Il primo processo Eternit cominciò il 6 aprile del 2009: vennero presentate 2889 richieste di risarcimento danni che corrispondevano alle 2889 famiglie che avevano avuto una vittima. La sentenza di primo grado arrivò il 13 febbraio del 2012: Louis De Cartier e Stephan Schmidheiny, i due proprietari della multinazionale dell’amianto, vennero condannati a 16 anni per disastro ambientale doloso e omissione dolosa di cautele antinfortunistiche (il procuratore generale Guariniello aveva chiesto 20 anni).
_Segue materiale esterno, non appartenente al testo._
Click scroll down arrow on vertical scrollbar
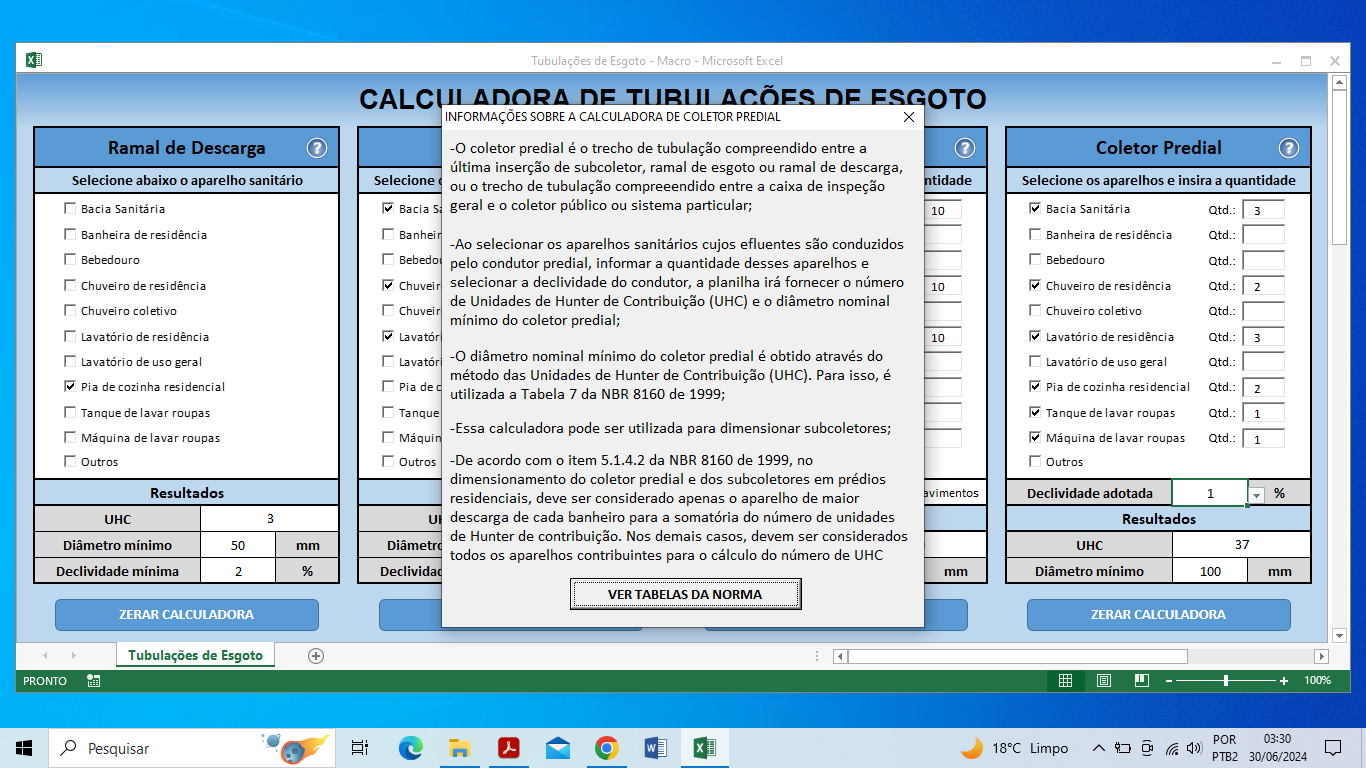 point(1340,635)
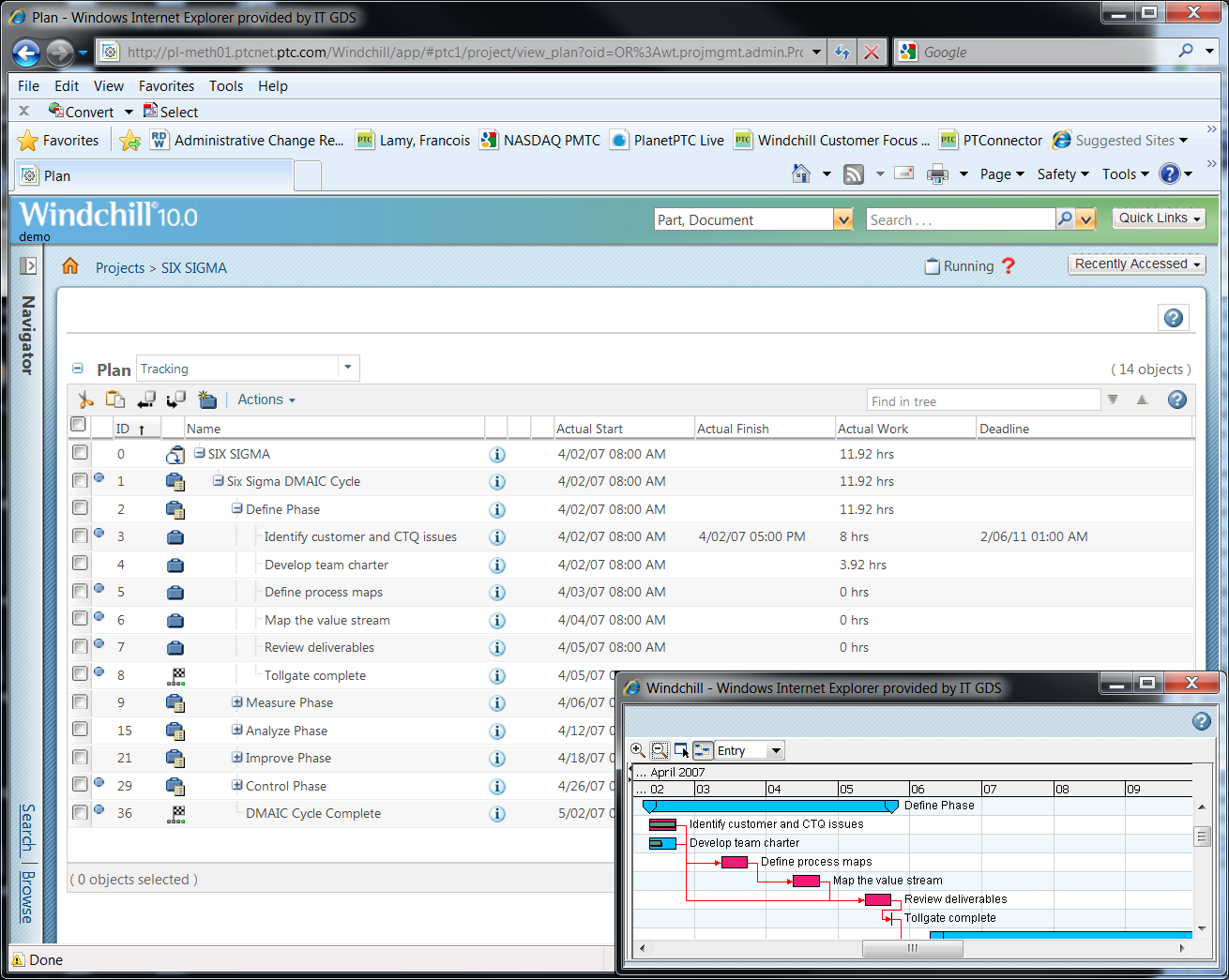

Il caso Eternit, appunto, che interessa un pezzo d’Italia fin dall’inizio del Novecento, è tornato a fa riparlare di sè pochi giorni fa con l’amara sentenza della cassazione. Ancora una volta, come ormai negli ultimi tempi, la giustizia prende una strada non giusta appunto, ma segue un iter burocratico privo di moralità, arrivando all’annullamento delle condanne per disastro ambientale e l’annullamento per prescrizione. Dunque annullata senza rinvio per intervenuta prescrizione del disastro ambientale la sentenza della corte di appello di Torino sulla strage Eternit. Dopo ore di camera di consiglio è stata accolta la richiesta del procuratore generale Francesco Iacovello che dal punto di vista giudiziario non c’è nessun colpevole nel caso Eternit. A neanche poche settimane dalla sentenza per assoluzione del caso Cucchi, ci troviamo di fronte alla stessa storia, ci sono reati, morti, pestaggi, ma non esiste un colpevole. Forse è questo il tipo di giustizia che ci meritiamo, casi di questo tipo possono far solo riflettere e lasciare un ricordo a chi non c’è più e ha pagato con la vita.